— Your goal —
Put the lines below into a JSON list of strings with one string per line, and leave out the blank lines.

(Stored dataset items)
>> Begin
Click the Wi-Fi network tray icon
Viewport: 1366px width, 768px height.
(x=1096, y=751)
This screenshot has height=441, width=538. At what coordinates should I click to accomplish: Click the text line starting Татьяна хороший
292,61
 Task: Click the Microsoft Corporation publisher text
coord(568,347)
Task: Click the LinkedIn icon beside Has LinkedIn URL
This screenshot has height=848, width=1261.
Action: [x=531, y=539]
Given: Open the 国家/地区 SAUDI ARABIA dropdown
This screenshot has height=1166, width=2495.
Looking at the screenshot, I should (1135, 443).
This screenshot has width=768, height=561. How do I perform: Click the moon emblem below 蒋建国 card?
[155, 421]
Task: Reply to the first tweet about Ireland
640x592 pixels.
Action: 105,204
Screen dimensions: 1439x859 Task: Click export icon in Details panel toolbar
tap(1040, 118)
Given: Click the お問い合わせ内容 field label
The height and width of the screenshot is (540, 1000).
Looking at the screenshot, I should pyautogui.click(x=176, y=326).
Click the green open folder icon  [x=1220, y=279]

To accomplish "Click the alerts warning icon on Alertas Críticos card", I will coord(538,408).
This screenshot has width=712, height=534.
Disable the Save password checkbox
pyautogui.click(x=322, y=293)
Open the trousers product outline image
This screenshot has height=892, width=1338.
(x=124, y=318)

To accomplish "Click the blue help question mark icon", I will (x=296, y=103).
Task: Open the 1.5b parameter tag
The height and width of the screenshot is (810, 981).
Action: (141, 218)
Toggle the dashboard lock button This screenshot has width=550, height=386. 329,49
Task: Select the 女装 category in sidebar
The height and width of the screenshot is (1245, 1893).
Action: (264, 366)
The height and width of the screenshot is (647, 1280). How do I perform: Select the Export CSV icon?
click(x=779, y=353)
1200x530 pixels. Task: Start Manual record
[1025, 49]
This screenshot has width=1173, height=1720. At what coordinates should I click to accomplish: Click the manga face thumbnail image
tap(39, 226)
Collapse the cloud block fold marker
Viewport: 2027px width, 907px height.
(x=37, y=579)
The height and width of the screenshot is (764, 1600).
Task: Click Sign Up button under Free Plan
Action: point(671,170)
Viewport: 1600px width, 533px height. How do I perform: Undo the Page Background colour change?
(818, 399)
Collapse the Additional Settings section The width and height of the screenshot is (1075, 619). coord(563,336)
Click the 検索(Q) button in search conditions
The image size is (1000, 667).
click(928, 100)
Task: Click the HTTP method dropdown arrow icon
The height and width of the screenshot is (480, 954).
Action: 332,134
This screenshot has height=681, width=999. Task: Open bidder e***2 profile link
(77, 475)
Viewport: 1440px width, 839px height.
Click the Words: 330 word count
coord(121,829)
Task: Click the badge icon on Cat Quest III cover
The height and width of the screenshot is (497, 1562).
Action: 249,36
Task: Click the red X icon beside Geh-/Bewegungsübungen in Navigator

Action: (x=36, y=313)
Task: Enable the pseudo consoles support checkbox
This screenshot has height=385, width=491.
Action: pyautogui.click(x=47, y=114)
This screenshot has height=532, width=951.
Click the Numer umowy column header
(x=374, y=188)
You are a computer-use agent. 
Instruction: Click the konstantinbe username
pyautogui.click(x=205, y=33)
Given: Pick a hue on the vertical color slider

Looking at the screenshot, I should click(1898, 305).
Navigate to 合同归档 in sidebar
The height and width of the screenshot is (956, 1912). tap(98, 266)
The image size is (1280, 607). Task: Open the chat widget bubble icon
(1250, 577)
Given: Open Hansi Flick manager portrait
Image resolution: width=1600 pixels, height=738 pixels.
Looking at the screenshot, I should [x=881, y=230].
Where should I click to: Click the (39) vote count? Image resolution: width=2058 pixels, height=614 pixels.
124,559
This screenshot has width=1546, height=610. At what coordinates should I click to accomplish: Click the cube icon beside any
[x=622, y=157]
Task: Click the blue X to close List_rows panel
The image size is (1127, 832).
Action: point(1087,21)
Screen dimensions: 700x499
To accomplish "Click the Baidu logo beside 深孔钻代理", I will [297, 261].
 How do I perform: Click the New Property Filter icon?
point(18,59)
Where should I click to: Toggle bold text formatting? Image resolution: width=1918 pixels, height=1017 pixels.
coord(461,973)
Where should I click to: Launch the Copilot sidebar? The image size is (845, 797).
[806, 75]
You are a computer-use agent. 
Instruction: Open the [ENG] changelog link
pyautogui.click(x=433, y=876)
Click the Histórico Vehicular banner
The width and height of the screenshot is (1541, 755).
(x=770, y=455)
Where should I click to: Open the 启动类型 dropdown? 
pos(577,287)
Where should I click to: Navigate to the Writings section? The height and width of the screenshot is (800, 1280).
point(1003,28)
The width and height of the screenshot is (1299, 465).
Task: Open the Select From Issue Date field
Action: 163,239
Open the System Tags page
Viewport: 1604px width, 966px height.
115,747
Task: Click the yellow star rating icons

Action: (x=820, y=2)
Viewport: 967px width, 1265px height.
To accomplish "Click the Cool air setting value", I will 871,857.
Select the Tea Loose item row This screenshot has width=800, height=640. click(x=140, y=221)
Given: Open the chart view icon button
>> End
— Full solution —
[
  "Click the Wi-Fi network tray icon",
  "Viewport: 1366px width, 768px height.",
  "(x=1096, y=751)",
  "This screenshot has height=441, width=538. At what coordinates should I click to accomplish: Click the text line starting Татьяна хороший",
  "292,61",
  " Task: Click the Microsoft Corporation publisher text",
  "coord(568,347)",
  "Task: Click the LinkedIn icon beside Has LinkedIn URL",
  "This screenshot has height=848, width=1261.",
  "Action: [x=531, y=539]",
  "Given: Open the 国家/地区 SAUDI ARABIA dropdown",
  "This screenshot has height=1166, width=2495.",
  "Looking at the screenshot, I should (1135, 443).",
  "This screenshot has width=768, height=561. How do I perform: Click the moon emblem below 蒋建国 card?",
  "[155, 421]",
  "Task: Reply to the first tweet about Ireland",
  "640x592 pixels.",
  "Action: 105,204",
  "Screen dimensions: 1439x859 Task: Click export icon in Details panel toolbar",
  "tap(1040, 118)",
  "Given: Click the お問い合わせ内容 field label",
  "The height and width of the screenshot is (540, 1000).",
  "Looking at the screenshot, I should pyautogui.click(x=176, y=326).",
  "Click the green open folder icon  [x=1220, y=279]",
  "To accomplish \"Click the alerts warning icon on Alertas Críticos card\", I will coord(538,408).",
  "This screenshot has width=712, height=534.",
  "Disable the Save password checkbox",
  "pyautogui.click(x=322, y=293)",
  "Open the trousers product outline image",
  "This screenshot has height=892, width=1338.",
  "(x=124, y=318)",
  "To accomplish \"Click the blue help question mark icon\", I will (x=296, y=103).",
  "Task: Open the 1.5b parameter tag",
  "The height and width of the screenshot is (810, 981).",
  "Action: (141, 218)",
  "Toggle the dashboard lock button This screenshot has width=550, height=386. 329,49",
  "Task: Select the 女装 category in sidebar",
  "The height and width of the screenshot is (1245, 1893).",
  "Action: (264, 366)",
  "The height and width of the screenshot is (647, 1280). How do I perform: Select the Export CSV icon?",
  "click(x=779, y=353)",
  "1200x530 pixels. Task: Start Manual record",
  "[1025, 49]",
  "This screenshot has width=1173, height=1720. At what coordinates should I click to accomplish: Click the manga face thumbnail image",
  "tap(39, 226)",
  "Collapse the cloud block fold marker",
  "Viewport: 2027px width, 907px height.",
  "(x=37, y=579)",
  "The height and width of the screenshot is (764, 1600).",
  "Task: Click Sign Up button under Free Plan",
  "Action: point(671,170)",
  "Viewport: 1600px width, 533px height. How do I perform: Undo the Page Background colour change?",
  "(818, 399)",
  "Collapse the Additional Settings section The width and height of the screenshot is (1075, 619). coord(563,336)",
  "Click the 検索(Q) button in search conditions",
  "The image size is (1000, 667).",
  "click(928, 100)",
  "Task: Click the HTTP method dropdown arrow icon",
  "The height and width of the screenshot is (480, 954).",
  "Action: 332,134",
  "This screenshot has height=681, width=999. Task: Open bidder e***2 profile link",
  "(77, 475)",
  "Viewport: 1440px width, 839px height.",
  "Click the Words: 330 word count",
  "coord(121,829)",
  "Task: Click the badge icon on Cat Quest III cover",
  "The height and width of the screenshot is (497, 1562).",
  "Action: 249,36",
  "Task: Click the red X icon beside Geh-/Bewegungsübungen in Navigator",
  "Action: (x=36, y=313)",
  "Task: Enable the pseudo consoles support checkbox",
  "This screenshot has height=385, width=491.",
  "Action: pyautogui.click(x=47, y=114)",
  "This screenshot has height=532, width=951.",
  "Click the Numer umowy column header",
  "(x=374, y=188)",
  "You are a computer-use agent. ",
  "Instruction: Click the konstantinbe username",
  "pyautogui.click(x=205, y=33)",
  "Given: Pick a hue on the vertical color slider",
  "Looking at the screenshot, I should click(1898, 305).",
  "Navigate to 合同归档 in sidebar",
  "The height and width of the screenshot is (956, 1912). tap(98, 266)",
  "The image size is (1280, 607). Task: Open the chat widget bubble icon",
  "(1250, 577)",
  "Given: Open Hansi Flick manager portrait",
  "Image resolution: width=1600 pixels, height=738 pixels.",
  "Looking at the screenshot, I should [x=881, y=230].",
  "Where should I click to: Click the (39) vote count? Image resolution: width=2058 pixels, height=614 pixels.",
  "124,559",
  "This screenshot has width=1546, height=610. At what coordinates should I click to accomplish: Click the cube icon beside any",
  "[x=622, y=157]",
  "Task: Click the blue X to close List_rows panel",
  "The image size is (1127, 832).",
  "Action: point(1087,21)",
  "Screen dimensions: 700x499",
  "To accomplish \"Click the Baidu logo beside 深孔钻代理\", I will [297, 261].",
  " How do I perform: Click the New Property Filter icon?",
  "point(18,59)",
  "Where should I click to: Toggle bold text formatting? Image resolution: width=1918 pixels, height=1017 pixels.",
  "coord(461,973)",
  "Where should I click to: Launch the Copilot sidebar? The image size is (845, 797).",
  "[806, 75]",
  "You are a computer-use agent. ",
  "Instruction: Open the [ENG] changelog link",
  "pyautogui.click(x=433, y=876)",
  "Click the Histórico Vehicular banner",
  "The width and height of the screenshot is (1541, 755).",
  "(x=770, y=455)",
  "Where should I click to: Open the 启动类型 dropdown? ",
  "pos(577,287)",
  "Where should I click to: Navigate to the Writings section? The height and width of the screenshot is (800, 1280).",
  "point(1003,28)",
  "The width and height of the screenshot is (1299, 465).",
  "Task: Open the Select From Issue Date field",
  "Action: 163,239",
  "Open the System Tags page",
  "Viewport: 1604px width, 966px height.",
  "115,747",
  "Task: Click the yellow star rating icons",
  "Action: (x=820, y=2)",
  "Viewport: 967px width, 1265px height.",
  "To accomplish \"Click the Cool air setting value\", I will 871,857.",
  "Select the Tea Loose item row This screenshot has width=800, height=640. click(x=140, y=221)",
  "Given: Open the chart view icon button"
]